**TASK PROMPT:** When you reach the line that contains "The image size" below, transcribe it and each line after it word for word to the end of the records, omitting pictures.

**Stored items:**

★ ★ ★ ★ ★ ★ ★

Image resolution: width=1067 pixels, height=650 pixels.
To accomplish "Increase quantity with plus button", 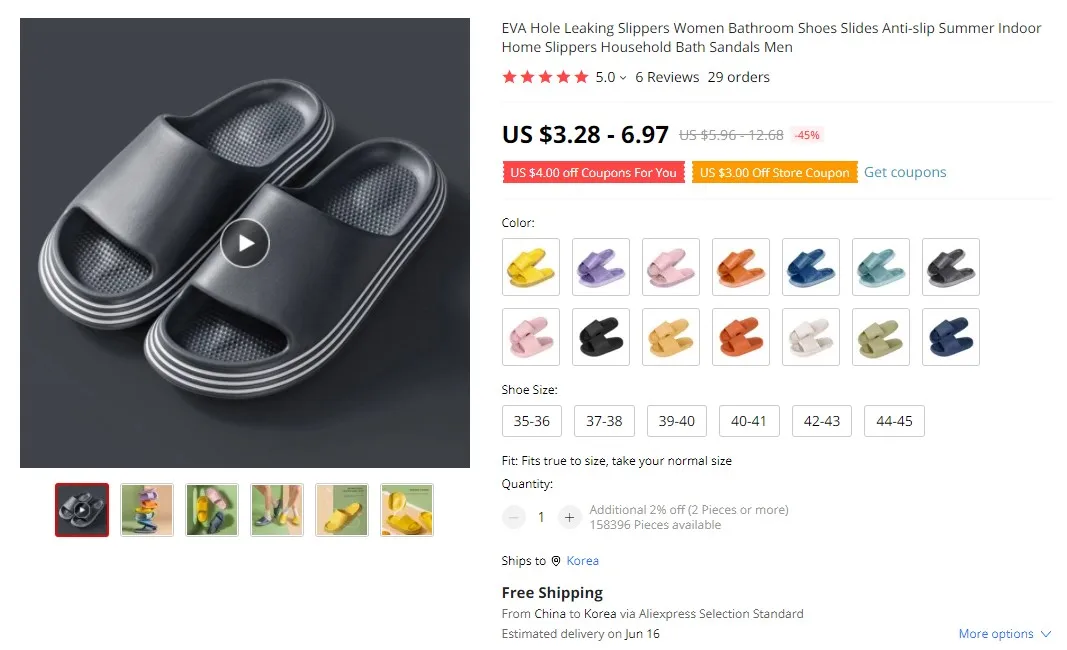I will (570, 517).
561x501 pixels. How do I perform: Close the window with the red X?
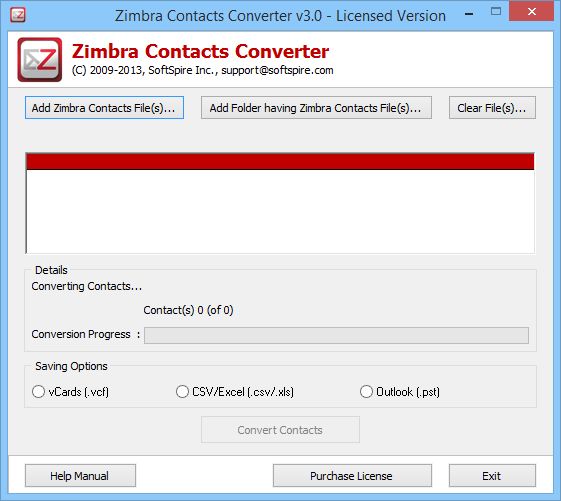pos(531,11)
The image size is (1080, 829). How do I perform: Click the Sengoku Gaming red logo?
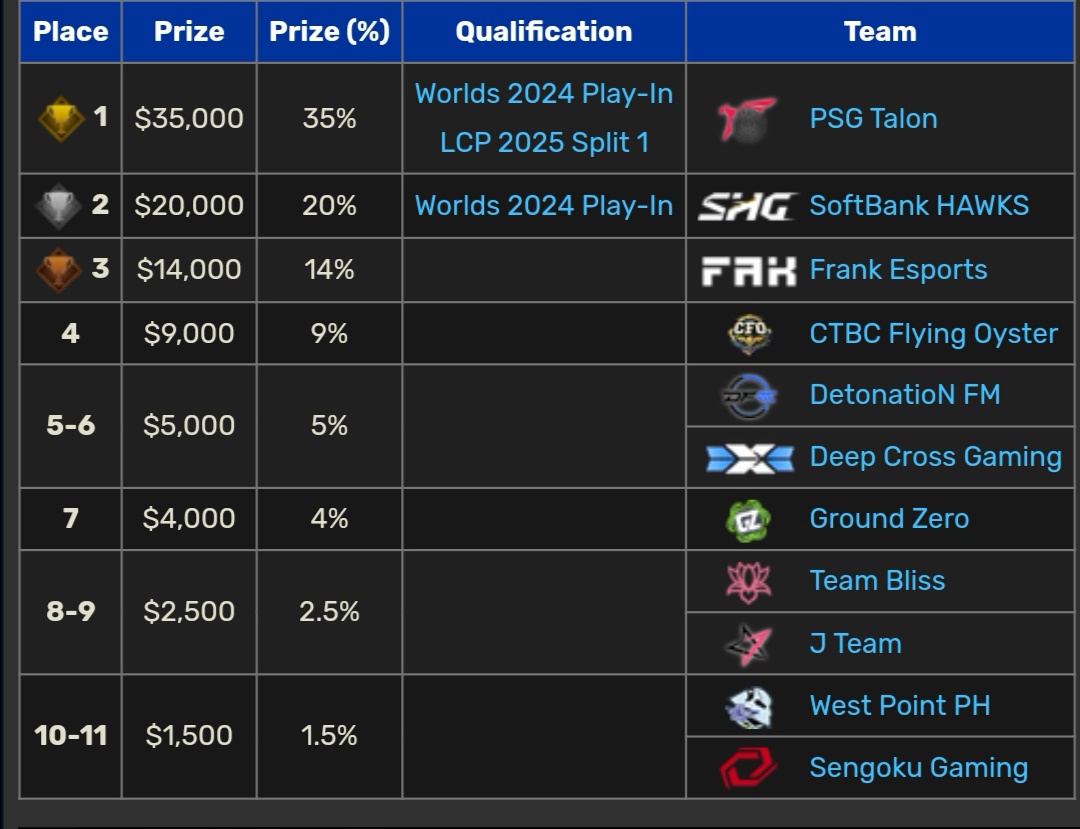point(749,769)
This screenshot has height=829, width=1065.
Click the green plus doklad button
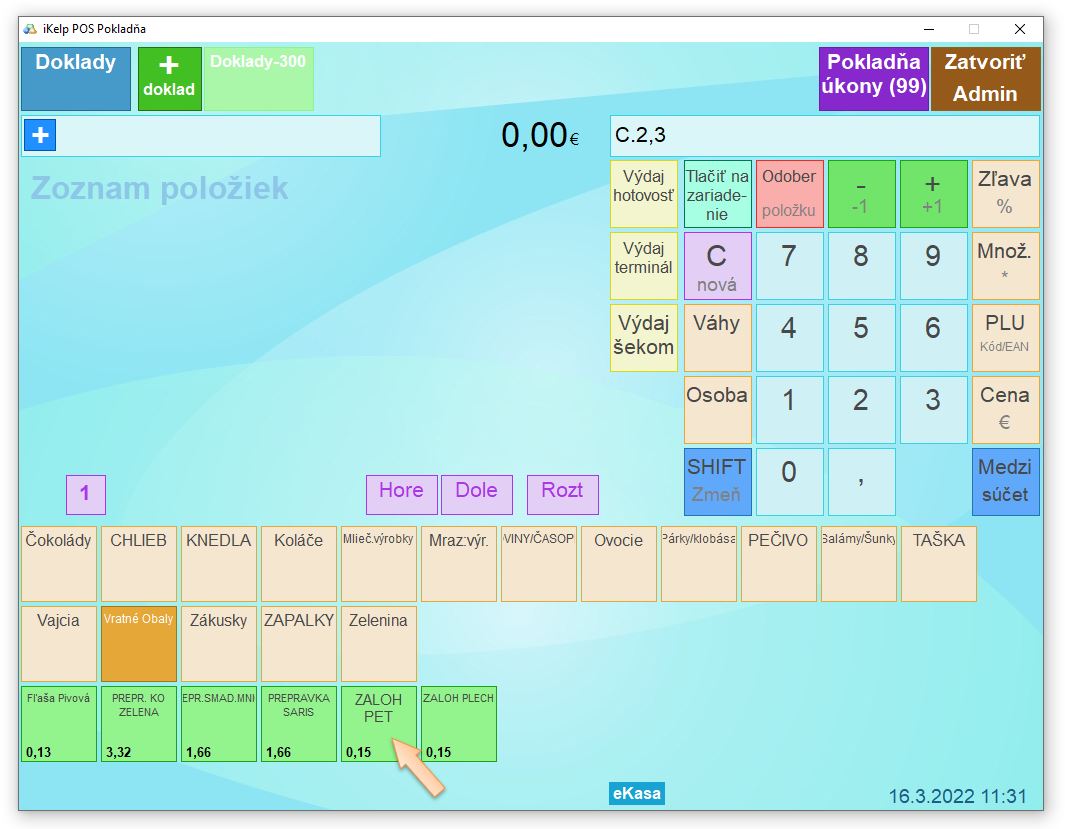(169, 78)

★ ★ ★ ★ ★ ★ ★

**YOUR RESPONSE:**
The image size is (1080, 829). How do I perform: Click the Sengoku Gaming red logo?
point(749,769)
This screenshot has height=829, width=1065.
Click the green plus doklad button
(169, 78)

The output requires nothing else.